> [INPUT MATERIAL]:
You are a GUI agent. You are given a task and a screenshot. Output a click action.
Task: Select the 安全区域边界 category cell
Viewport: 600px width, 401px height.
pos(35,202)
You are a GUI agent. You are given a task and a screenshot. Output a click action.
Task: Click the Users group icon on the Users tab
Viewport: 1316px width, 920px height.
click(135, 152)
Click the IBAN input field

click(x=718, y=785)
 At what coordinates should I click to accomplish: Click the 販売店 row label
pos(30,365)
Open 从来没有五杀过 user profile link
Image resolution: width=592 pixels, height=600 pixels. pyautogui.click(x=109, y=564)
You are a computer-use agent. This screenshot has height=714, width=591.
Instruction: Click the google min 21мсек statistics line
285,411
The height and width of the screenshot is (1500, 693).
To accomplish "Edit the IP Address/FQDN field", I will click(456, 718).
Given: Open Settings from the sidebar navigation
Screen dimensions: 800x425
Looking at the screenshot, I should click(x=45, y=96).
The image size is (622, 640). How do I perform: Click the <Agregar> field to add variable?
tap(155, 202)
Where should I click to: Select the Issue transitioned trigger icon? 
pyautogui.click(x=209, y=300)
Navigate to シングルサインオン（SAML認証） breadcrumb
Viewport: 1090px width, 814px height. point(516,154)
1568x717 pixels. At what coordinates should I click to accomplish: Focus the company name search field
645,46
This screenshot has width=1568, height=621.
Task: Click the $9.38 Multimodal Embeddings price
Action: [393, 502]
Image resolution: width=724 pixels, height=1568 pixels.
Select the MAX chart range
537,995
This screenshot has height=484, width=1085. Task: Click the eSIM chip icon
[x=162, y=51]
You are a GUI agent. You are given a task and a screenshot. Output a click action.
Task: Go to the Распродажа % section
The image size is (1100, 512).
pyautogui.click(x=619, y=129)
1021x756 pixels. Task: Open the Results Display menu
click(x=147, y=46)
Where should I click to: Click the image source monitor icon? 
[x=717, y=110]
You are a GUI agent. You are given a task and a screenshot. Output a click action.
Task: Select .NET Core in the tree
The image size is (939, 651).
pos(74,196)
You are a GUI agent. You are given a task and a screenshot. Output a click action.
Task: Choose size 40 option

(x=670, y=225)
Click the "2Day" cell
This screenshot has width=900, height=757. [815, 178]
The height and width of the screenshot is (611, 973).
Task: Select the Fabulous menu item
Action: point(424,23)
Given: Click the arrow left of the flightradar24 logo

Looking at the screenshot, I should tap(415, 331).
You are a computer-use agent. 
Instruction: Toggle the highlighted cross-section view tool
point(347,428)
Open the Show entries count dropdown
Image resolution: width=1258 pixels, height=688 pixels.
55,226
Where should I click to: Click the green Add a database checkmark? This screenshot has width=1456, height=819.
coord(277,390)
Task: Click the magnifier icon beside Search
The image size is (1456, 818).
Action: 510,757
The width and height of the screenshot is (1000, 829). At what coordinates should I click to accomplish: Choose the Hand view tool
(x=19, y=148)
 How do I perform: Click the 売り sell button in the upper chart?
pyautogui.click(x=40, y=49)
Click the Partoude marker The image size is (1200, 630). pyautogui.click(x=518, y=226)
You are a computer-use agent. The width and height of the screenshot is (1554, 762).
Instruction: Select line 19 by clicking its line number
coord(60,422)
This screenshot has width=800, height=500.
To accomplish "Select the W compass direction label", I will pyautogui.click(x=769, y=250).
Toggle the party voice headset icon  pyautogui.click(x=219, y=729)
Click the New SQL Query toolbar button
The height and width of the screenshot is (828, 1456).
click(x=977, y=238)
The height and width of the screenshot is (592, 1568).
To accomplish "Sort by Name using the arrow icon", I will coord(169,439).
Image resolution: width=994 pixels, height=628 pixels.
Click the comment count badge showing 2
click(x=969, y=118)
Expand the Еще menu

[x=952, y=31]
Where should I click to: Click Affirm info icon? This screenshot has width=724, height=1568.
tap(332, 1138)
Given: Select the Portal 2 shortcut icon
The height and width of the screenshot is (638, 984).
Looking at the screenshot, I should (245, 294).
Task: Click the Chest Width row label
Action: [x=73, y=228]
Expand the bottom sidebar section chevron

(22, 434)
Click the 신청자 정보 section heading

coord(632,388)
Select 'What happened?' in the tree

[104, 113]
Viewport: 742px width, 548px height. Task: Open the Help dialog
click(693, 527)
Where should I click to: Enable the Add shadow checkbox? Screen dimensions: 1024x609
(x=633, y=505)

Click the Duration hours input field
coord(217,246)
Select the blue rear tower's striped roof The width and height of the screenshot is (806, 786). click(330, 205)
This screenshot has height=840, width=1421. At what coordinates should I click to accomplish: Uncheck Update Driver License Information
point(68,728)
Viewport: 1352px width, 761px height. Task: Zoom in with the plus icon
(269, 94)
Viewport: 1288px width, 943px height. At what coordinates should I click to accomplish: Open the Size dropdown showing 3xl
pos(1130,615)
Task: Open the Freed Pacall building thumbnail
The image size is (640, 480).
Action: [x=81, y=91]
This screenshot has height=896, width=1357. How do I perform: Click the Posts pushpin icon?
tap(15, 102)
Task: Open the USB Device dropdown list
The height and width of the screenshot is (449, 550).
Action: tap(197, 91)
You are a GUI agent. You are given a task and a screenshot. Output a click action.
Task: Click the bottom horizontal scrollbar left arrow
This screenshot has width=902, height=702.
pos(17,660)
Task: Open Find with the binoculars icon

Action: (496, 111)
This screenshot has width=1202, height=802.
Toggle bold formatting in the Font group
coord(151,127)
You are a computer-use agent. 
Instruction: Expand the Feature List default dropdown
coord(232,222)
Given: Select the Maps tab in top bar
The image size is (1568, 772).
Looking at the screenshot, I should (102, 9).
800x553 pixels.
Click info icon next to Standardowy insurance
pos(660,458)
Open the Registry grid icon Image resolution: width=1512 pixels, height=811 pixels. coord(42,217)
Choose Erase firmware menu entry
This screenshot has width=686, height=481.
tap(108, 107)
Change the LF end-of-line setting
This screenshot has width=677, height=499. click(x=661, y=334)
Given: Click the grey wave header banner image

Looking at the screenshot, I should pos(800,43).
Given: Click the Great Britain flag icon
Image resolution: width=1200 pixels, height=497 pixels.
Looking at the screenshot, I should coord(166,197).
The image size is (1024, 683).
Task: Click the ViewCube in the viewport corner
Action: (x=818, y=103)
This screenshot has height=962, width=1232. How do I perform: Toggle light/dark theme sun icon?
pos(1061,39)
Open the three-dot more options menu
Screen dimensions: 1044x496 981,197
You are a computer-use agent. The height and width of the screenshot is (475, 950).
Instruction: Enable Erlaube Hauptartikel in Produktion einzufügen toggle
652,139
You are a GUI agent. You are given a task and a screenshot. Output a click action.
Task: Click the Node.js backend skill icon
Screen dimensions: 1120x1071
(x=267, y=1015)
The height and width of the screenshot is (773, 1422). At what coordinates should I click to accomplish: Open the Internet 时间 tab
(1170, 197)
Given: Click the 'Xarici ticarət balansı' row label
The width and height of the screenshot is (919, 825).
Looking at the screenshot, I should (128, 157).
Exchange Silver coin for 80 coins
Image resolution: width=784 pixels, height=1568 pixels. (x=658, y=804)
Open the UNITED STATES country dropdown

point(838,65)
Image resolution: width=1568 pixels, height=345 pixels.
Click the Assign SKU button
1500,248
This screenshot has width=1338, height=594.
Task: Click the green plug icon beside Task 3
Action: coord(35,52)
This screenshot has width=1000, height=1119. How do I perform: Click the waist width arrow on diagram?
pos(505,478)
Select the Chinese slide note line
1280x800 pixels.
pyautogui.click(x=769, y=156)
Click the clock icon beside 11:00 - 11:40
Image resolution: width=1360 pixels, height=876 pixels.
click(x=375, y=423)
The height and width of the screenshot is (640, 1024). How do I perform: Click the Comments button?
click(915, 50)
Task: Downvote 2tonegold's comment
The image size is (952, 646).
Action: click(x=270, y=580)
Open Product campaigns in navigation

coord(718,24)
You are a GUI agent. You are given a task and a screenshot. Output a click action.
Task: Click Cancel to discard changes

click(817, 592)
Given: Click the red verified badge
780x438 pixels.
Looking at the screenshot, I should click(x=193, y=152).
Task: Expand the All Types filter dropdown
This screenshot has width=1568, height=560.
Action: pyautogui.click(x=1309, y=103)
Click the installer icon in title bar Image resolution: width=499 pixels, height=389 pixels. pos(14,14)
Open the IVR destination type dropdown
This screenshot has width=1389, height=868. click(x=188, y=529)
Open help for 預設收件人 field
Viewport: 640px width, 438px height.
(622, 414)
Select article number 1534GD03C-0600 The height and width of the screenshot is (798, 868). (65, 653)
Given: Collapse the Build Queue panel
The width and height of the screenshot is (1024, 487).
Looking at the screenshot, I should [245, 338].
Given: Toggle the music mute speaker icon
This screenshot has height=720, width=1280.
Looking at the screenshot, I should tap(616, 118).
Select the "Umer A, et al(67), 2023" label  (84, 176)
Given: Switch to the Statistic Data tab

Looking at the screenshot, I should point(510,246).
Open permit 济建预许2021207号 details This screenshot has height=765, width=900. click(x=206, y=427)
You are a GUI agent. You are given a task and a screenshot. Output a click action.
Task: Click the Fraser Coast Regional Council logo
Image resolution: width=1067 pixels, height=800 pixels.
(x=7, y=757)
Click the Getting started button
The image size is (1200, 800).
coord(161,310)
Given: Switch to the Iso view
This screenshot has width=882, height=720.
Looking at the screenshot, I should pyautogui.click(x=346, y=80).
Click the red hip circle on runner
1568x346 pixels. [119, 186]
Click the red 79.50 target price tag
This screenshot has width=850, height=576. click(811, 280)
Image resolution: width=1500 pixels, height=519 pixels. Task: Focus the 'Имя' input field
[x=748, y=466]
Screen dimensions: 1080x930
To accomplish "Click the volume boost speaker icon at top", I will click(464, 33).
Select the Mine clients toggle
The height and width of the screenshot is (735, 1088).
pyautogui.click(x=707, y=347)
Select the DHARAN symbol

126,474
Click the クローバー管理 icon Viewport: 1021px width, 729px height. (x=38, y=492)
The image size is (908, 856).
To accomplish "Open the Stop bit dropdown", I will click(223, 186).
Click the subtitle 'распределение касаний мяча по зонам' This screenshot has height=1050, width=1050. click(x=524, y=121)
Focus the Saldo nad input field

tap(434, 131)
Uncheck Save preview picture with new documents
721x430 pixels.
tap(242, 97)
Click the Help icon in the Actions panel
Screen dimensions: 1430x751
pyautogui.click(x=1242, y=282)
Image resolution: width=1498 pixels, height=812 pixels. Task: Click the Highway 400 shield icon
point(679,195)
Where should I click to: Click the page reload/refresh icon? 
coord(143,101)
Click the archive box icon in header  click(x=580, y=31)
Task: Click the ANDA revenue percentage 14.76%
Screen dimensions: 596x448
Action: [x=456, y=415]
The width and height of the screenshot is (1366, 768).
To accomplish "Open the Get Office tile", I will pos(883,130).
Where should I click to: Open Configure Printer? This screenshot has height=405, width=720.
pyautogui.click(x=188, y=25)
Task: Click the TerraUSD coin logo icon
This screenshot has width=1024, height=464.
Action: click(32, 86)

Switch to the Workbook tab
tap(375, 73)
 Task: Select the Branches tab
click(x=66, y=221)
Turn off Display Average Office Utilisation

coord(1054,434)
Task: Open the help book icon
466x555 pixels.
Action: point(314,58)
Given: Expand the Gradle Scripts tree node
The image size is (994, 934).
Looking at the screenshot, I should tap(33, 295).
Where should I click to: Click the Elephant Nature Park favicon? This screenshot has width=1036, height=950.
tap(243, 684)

> [TASK REQUIREMENTS]:
Once you have counted the lines of the records that contain the word "panel", give the count and nothing else.

> [SOLUTION FOR THIS EXERCISE]:
2